Par Shahd Hammouri
Les entreprises d’armement britanniques profitent depuis longtemps de la vente d’armes à Israël, avec des licences délivrées par le gouvernement britannique. Depuis 2008, ces exportations ont totalisé un montant estimé à 740 millions de dollars, et se poursuivent pendant le génocide en cours à Gaza.
Un fonctionnaire du ministère des affaires étrangères a récemment démissionné pour protester contre le maintien de ces licences.
La victoire du Parti travailliste aux élections de juillet 2024, qui avait promis de s’aligner sur le droit international, avait soulevé quelques prudents espoirs d’un embargo sur les armes. En septembre 2024, le gouvernement britannique a suspendu 30 des 350 licences d’exportation d’armes vers Israël.
Les activistes et les groupes de défense des droits de l’homme estiment que cette mesure est beaucoup trop limitée.
Cet article détaille les obligations juridiques internationales de la Grande-Bretagne et les possibles manœuvres gouvernementales concernant les ventes d’armes à Israël.
La complicité britannique dans le commerce des armes
Le Royaume-Uni est l’un des plus grands exportateurs d’armes au monde. La loi de 2002 sur le contrôle des exportations et l’ordonnance de 2008 sur le contrôle des exportations réglementent les armes britanniques et les biens à double usage.
Les exportations sont actuellement interdites sans une licence du secrétaire d’État aux affaires et au commerce.

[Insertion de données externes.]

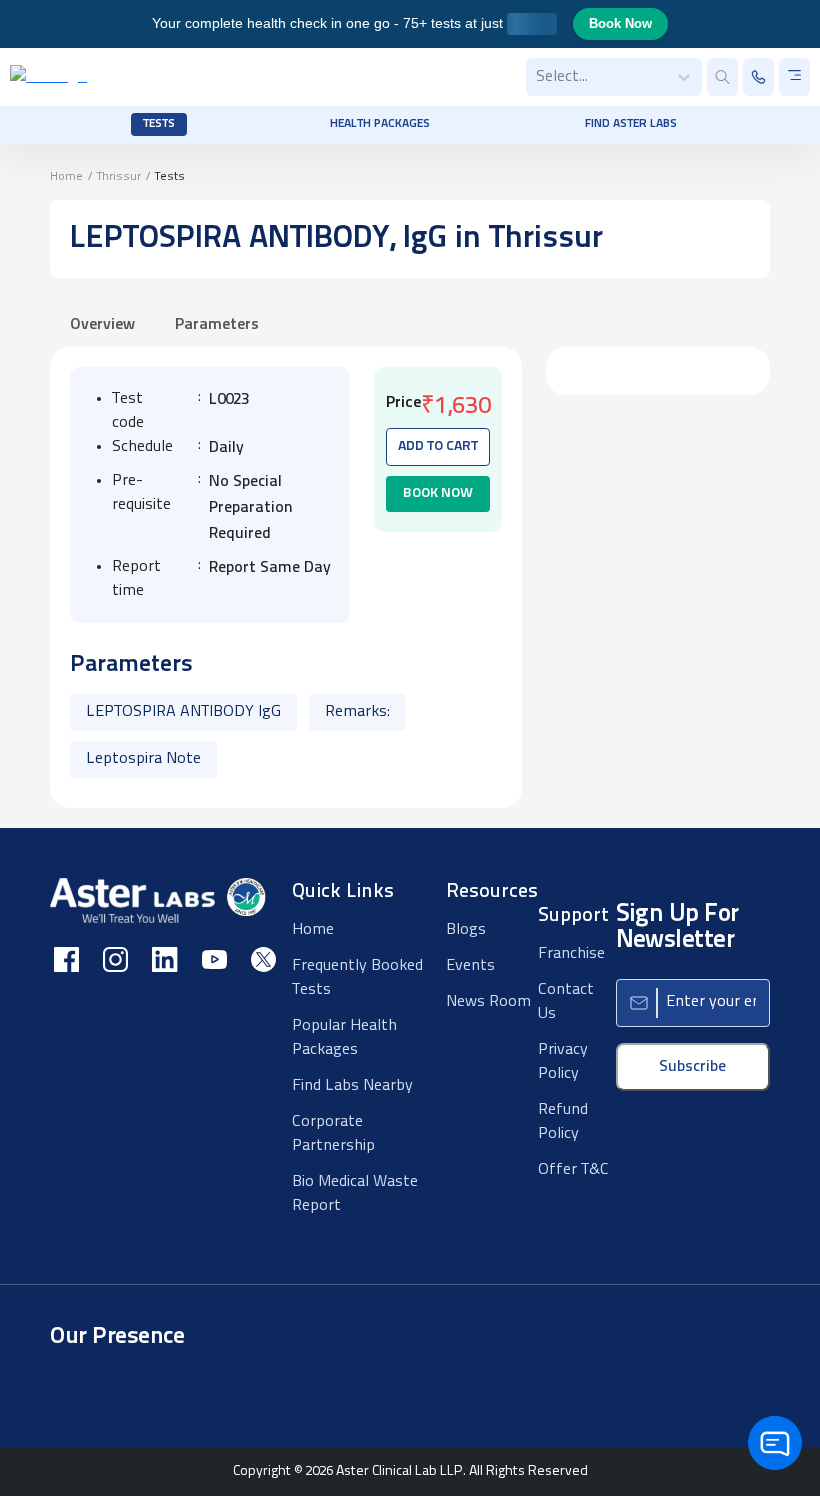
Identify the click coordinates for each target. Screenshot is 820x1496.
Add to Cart (438, 446)
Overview (102, 325)
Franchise (571, 954)
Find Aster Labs (631, 124)
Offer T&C (573, 1170)
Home (66, 177)
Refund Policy (563, 1122)
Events (470, 966)
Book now (438, 493)
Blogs (466, 930)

Les licences sont accordées, refusées ou modifiées sur les conseils du Foreign, Commonwealth & Development Office, du ministère de la défense et d’autres départements concernés.
BAE Systems, l’une des principales entreprises mondiales d’armement, a son siège au Royaume-Uni. L’entreprise a reçu d’importantes subventions gouvernementales pour la recherche et entretient des liens étroits avec le gouvernement britannique.

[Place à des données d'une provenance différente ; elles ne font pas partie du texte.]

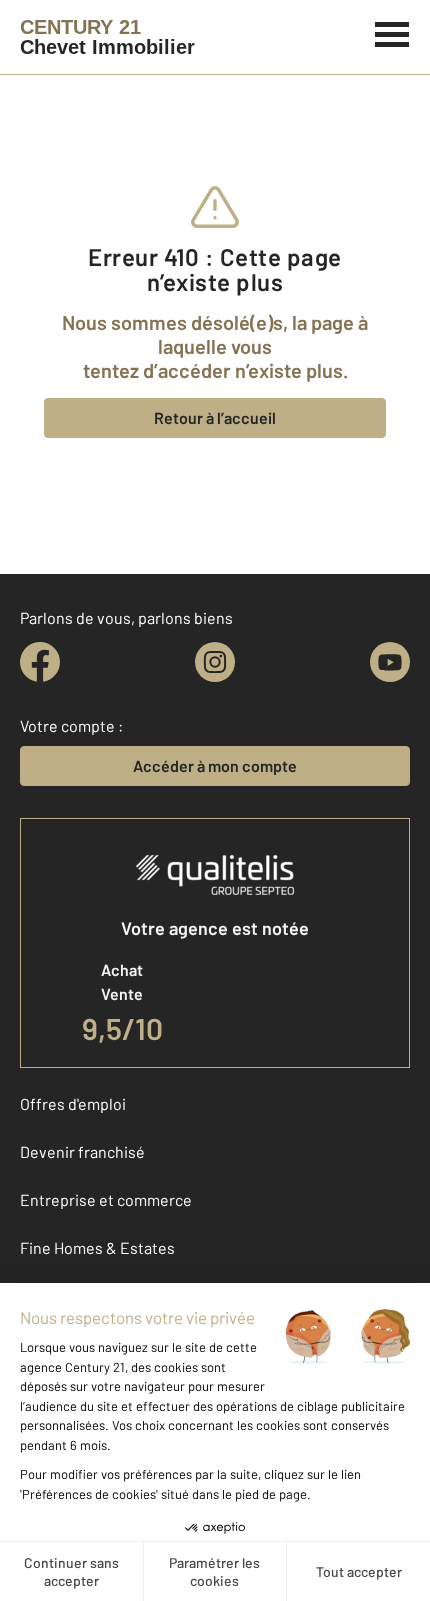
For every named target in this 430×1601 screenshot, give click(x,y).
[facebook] (40, 662)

Dans le contexte israélien, BAE Systems est connue pour fournir des pièces pour les avions de chasse F-35.
En 2009 et 2014, le gouvernement britannique a reconnu que l’armée israélienne avait probablement utilisé, à Gaza, des armes et des pièces provenant du Royaume-Uni.

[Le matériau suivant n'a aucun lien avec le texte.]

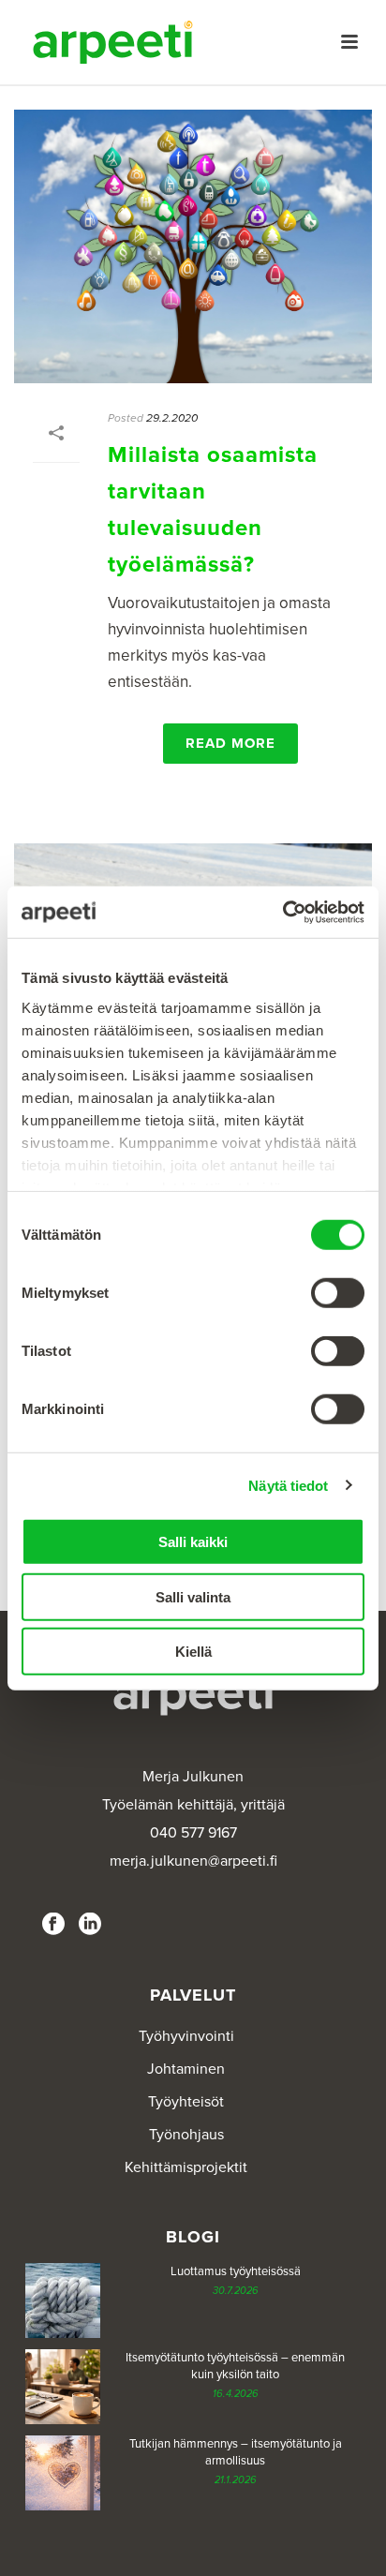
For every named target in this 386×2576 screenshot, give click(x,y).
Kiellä (193, 1652)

Obligations juridiques internationales
Le gouvernement britannique a clairement l’obligation légale d’imposer un embargo sur la vente d’armes à Israël et d’annuler toutes les licences existantes.
Cette obligation découle de multiples règles internationales qui s’additionnent pour répondre aux graves illégalités commises par le régime israélien.
La Cour internationale de justice a établi des obligations qui incluent la non-reconnaissance, la coopération et la prévention des génocides. Conformément à ces obligations, le Royaume-Uni doit évaluer le rôle qu’il joue dans l’effort de guerre israélien.
Un embargo sur les armes est la première contre-mesure nécessaire pour remplir les obligations internationales du Royaume-Uni. La résolution 55/28 du Conseil des droits de l’homme d’avril 2024 et les déclarations des experts de l’ONU ont renforcé cette obligation.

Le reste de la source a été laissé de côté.